Count Cagliostro; a novel.

The Saga of Hakon Jarl; a poem.

It is to be noticed that neither of these four projects, except it be the second, seems to imply that national character of which he dreamed when the paper in ‘The North American Review’ was written. It is also to be noticed that, as often happens with early plans of authors, none of these works ever appeared, and perhaps not even the beginning was made. The title of ‘The Saga’ shows that his mind was still engaged [138] with Norse subjects. Two months after he writes, ‘Meditating what I shall write next.
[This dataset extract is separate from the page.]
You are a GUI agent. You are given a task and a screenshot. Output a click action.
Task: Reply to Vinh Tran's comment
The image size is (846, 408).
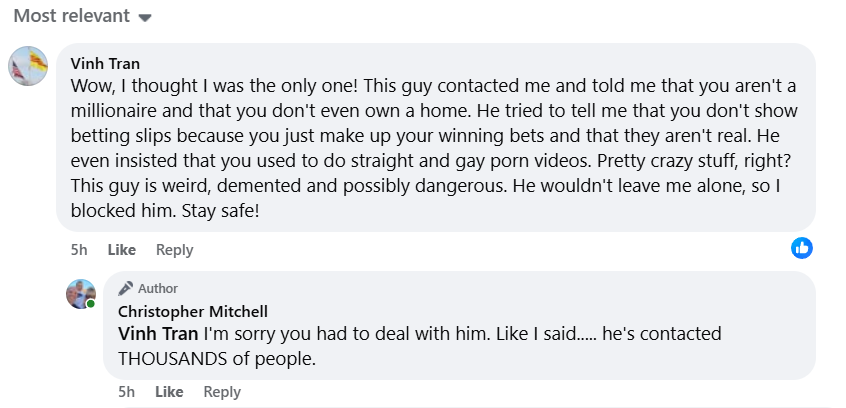tap(174, 250)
Shall it be two volumes more of “Hyperion;” or a drama of Cotton Mather?’ Here we come again upon American ground, yet he soon quits it. He adds after an interruption, ‘Cotton Mather? or a drama on the old poetic legend of Der Armer Heinrich? The tale is exquisite. I have a heroine as sweet as Imogen, could I but paint her so. I think I must try this.’ Here we have indicated the theme of the ‘Golden Legend.’ Meantime he was having constant impulses to write special poems, which he often mentioned as Psalms. One of these was the ‘Midnight Mass for the Dying Year,’ which he first called an ‘Autumnal Chant.’ Soon after he says, ‘Wrote a new Psalm of Life. It is “ The Village Blacksmith.” ’ It is to be noticed that the ‘Prelude,’ probably written but a short time before the publication of ‘Voices of the Night,’ includes those allusions which called forth the criticism of Margaret Fuller to the ‘Pentecost’ and the ‘bishop's caps.’ Yet after all, the American Jews still observe Whitsunday under the name of Pentecost, and the flower mentioned may be the Mitella diphylla, a strictly North American species, though without any distinctly ‘golden ring.’ It has a faint pink suffusion, while the presence of a more [139] marked golden ring in a similar and commoner plant, the Tiarella Pennsylvanica, leads one to a little uncertainty as to which flower was meant, a kind of doubt which would never accompany a floral description by Tennyson.

It is interesting to put beside this inspirational aspect of poetry the fact that the poet at one time planned a newspaper with his friends Felton and Cleveland, involving such a perfectly practical and business-like communication as this, with his publisher, Samuel Colman, which is as follows:1

Cambridge, July 6, 1839.
my dear Sir,—In compliance with your wishes I have ordered 2200 copies of Hyperion to be printed. I do it with the understanding, that you will give your notes for $250 each, instead of the sums mentioned in the agreement: and that I shall be allowed 50 copies instead of 25 for distribution. This will leave you 150, which strikes me as a very large number.

The first Vol. ( 212 pp. ) will be done to-day: and the whole in a fortnight, I hope. It is very handsome; and those who praise you for publishing handsome books, will have some reason for saying so.

Will you have the books, or any part of them [140] done up here?—and in the English style, uncut?—Those for the Boston market I should think you would.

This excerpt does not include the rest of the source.